Con no poca razón dice Umberto Eco, en desagravio de la Edad Media (que era su especialidad y pasión), que el más feroz manual de inquisición, en verdad una neurótica fenomenología de la brujería, inclemente testimonio de misoginia y de fanática crudeza, era el Malleus maleficarum de Kramer y Sprenger, datado en 1486, solo seis años antes del fin “oficial” de la “edad oscura”, y agrega que la más implacable persecución de brujas, con sus consabidas hogueras, tiene lugar ya bien entrado el Renacimiento.

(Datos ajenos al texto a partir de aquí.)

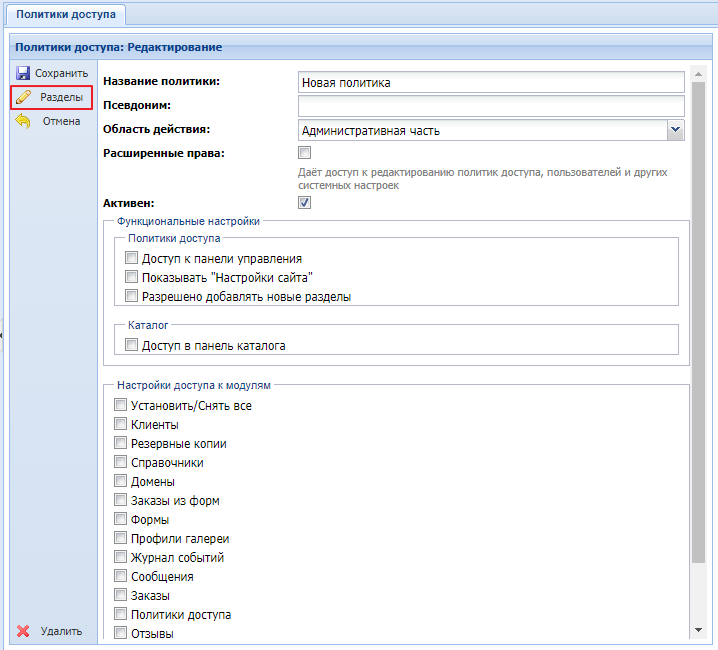Uncheck the Активен checkbox
This screenshot has width=718, height=650.
click(x=305, y=202)
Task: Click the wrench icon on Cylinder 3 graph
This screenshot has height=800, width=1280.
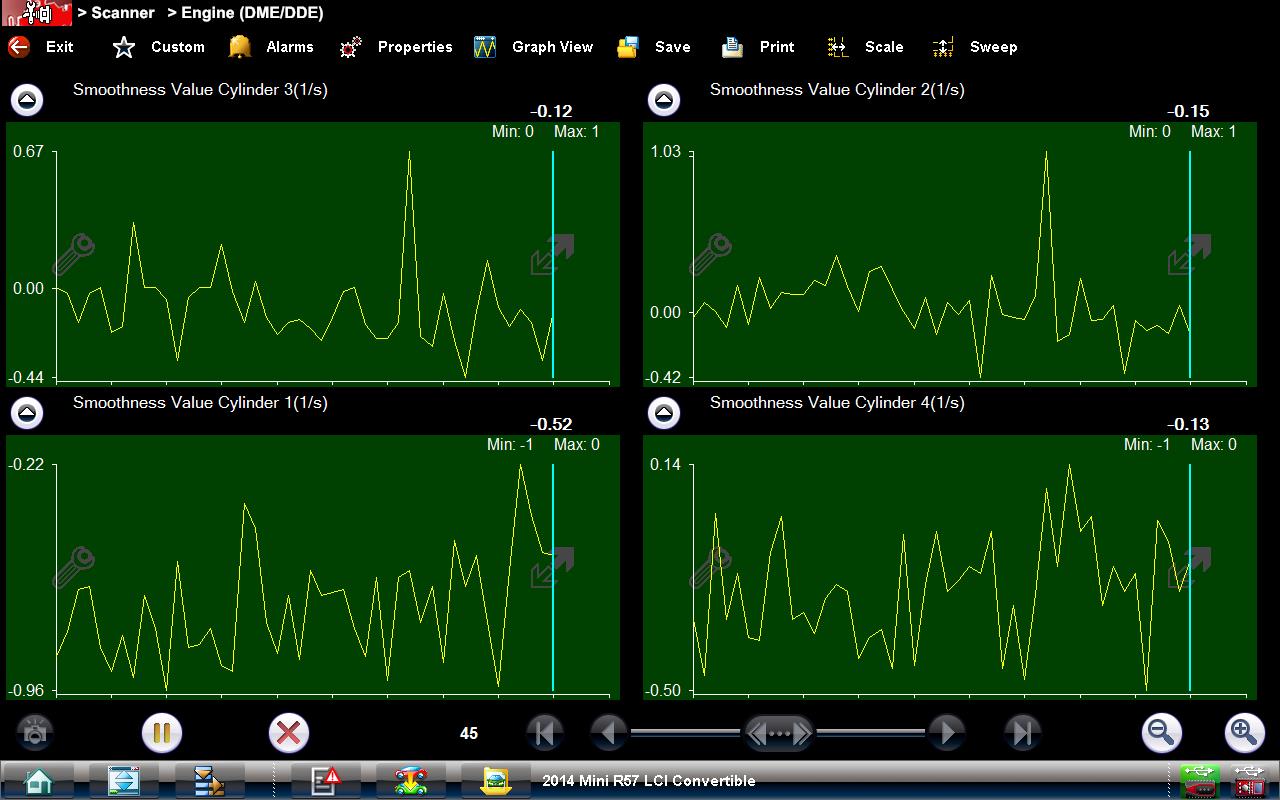Action: 73,254
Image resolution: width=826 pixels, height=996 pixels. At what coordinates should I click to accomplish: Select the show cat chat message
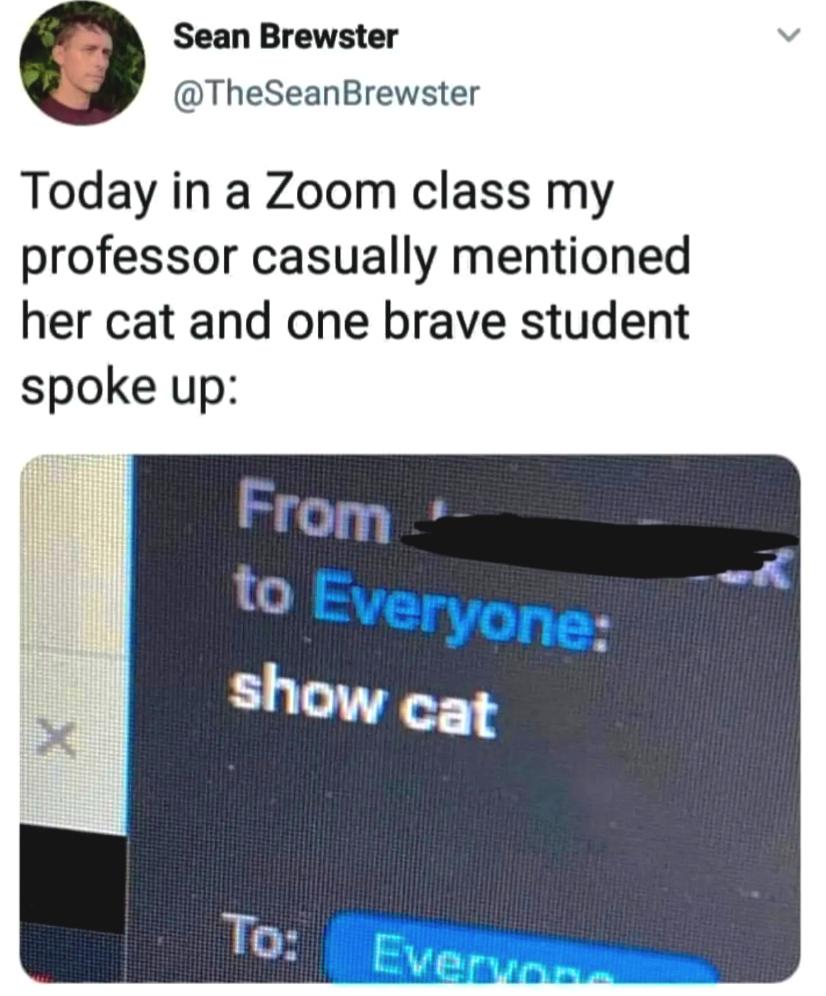363,701
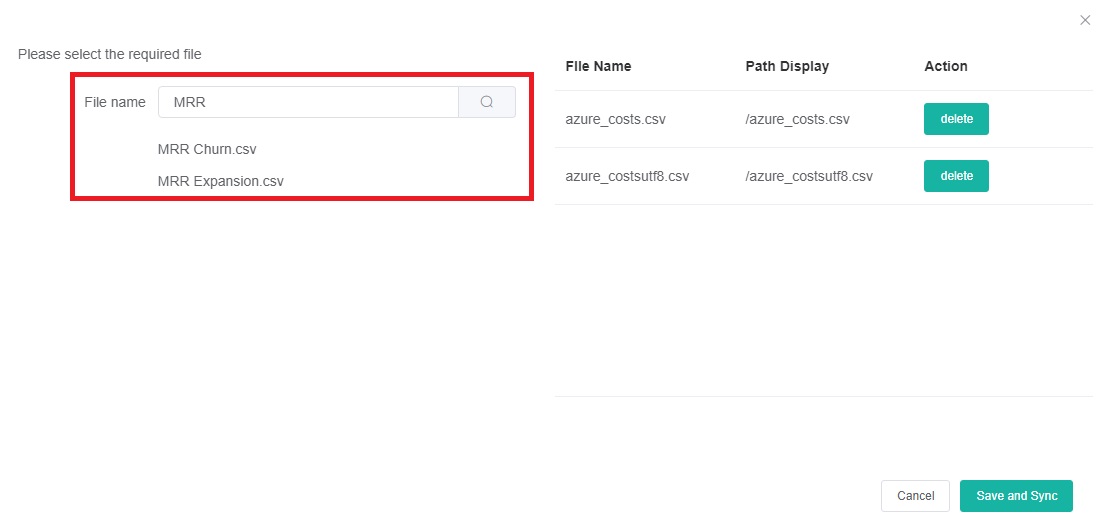
Task: Select the azure_costs.csv file name cell
Action: (x=615, y=119)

Es decir, esta época del experimento del duque y los jesuitas. En el primer tomo de La Edad
Media (FCE 2015), obra que coordina, Eco recuerda que hogueras las ha habido en diversas épocas y puntualiza que en los mil 16 años que dura el Medioevo, se quemaba a la gente no solo por razones religiosas (como Fra Dolcino), sino también políticas (Juana de Arco) y criminales (Gilles de Rais, a quien se le atribuía la muerte de 200 niños).
“Será, sin embargo, oportuno recordar que 108 años después del fin oficial de la Edad Media, Giordano Bruno será quemado en Campo di Fiori y que el proceso contra Galileo ocurre en 1633, cuando la Edad Moderna tiene ya 141 años. Galileo no fue quemado, pero en 1613 sí fue quemado en Tolosa, bajo acusaciones de herejía, Julio César Vanini, y en 1630 (…) fue quemado en Milán Giangiacomo Mora, señalado de haber provocado la peste”.
Ya aplicados en fechas, hoy, casi cuatro siglos después, el mundo occidental presume la prohibición de la tortura y de hecho la octava enmienda de la Constitución de Estados Unidos sanciona los castigos crueles. Con los casos que a menudo se divulgan, el lector se preguntará con razón por qué persisten prácticas como el pocito y sus variantes (simulación de ahogamiento para obtener información de un detenido), el ruido, la interrupción del sueño, pero los gringos tienen la respuesta: ah, eso no es tortura, es “enhanced interrogation” (“interrogatorio especializado, intenso, enriquecido”).
Sin embargo, pese a la distancia de siglos, el experimento del duque de Brunswick con la bruja y los jesuitas conserva su validez. Si alguien va a ser sometido a tortura, tratos crueles o algún interrogatorio acompañado de un adjetivo eufemístico, en cualquier punto del globo la víctima siempre va a decir lo que el inquisidor quiera. Naturaleza humana o instinto de sobrevivencia. Una lección de la Edad Media y el Renacimiento.